By this time Jim was gone for the raft
By this time Jim was gone for the raft. I was just a-biling with curiosity; and I says to myself, Tom Sawyer wouldn’t back out now, and so I won’t either; I’m a-going to see what’s going on here. So I dropped on my hands and knees in the little passage, and crept aft in the dark till there warn’t but one stateroom betwixt me and the cross-hall of the texas. Then in there I see a man stretched on the floor and tied hand and foot, and two men standing over him, and one of them had a dim lantern in his hand, and the other one had a pistol. This one kept pointing the pistol at the man’s head on the floor, and saying:
“I’d LIKE to! And I orter, too — a mean skunk!”

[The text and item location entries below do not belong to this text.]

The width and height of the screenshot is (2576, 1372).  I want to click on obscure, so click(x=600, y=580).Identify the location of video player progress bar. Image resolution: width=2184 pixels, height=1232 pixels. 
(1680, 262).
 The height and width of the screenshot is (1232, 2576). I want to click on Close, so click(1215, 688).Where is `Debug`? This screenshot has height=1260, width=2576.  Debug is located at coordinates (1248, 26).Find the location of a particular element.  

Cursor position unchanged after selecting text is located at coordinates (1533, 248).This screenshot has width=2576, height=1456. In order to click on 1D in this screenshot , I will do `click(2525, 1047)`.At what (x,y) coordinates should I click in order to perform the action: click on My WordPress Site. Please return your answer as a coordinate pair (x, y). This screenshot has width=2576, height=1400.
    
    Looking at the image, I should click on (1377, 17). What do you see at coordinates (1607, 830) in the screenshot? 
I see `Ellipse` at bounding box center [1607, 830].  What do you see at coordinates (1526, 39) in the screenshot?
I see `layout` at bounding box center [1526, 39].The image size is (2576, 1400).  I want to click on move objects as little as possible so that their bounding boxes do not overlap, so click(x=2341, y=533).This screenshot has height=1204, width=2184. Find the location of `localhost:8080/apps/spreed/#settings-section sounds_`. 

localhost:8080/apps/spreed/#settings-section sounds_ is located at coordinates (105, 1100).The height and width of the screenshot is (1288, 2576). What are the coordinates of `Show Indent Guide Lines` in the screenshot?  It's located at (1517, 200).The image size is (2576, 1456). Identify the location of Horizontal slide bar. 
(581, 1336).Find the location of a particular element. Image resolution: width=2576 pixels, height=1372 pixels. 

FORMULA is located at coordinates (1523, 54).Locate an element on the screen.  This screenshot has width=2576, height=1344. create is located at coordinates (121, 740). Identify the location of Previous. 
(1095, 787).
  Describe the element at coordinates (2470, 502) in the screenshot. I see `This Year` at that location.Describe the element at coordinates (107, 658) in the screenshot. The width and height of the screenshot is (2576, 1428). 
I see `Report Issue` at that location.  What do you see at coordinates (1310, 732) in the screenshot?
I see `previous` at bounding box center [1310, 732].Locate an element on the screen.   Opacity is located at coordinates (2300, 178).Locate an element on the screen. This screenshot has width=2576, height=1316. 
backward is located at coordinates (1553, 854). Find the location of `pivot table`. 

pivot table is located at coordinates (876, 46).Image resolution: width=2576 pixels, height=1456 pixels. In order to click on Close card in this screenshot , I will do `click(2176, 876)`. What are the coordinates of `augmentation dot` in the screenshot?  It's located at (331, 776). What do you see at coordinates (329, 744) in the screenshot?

The man on the floor would shrivel up and say, “Oh, please don’t, Bill; I hain’t ever goin’ to tell.”
And every time he said that the man with the lantern would laugh and say:
“‘Deed you AIN’T! You never said no truer thing ‘n that, you bet you.” And once he said: “Hear him beg! and yit if we hadn’t got the best of him and tied him he’d a killed us both. And what FOR? Jist for noth’n. Jist because we stood on our RIGHTS — that’s what for. But I lay you ain’t a-goin’ to threaten nobody any more, Jim Turner. Put UP that pistol, Bill.”
Bill says:
“I don’t want to, Jake Packard. I’m for killin’ him — and didn’t he kill old Hatfield jist the same way — and don’t he deserve it?”
“But I don’t WANT him killed, and I’ve got my reasons for it.”
“Bless yo’ heart for them words, Jake Packard! I’ll never forgit you long’s I live!” says the man on the floor, sort of blubbering.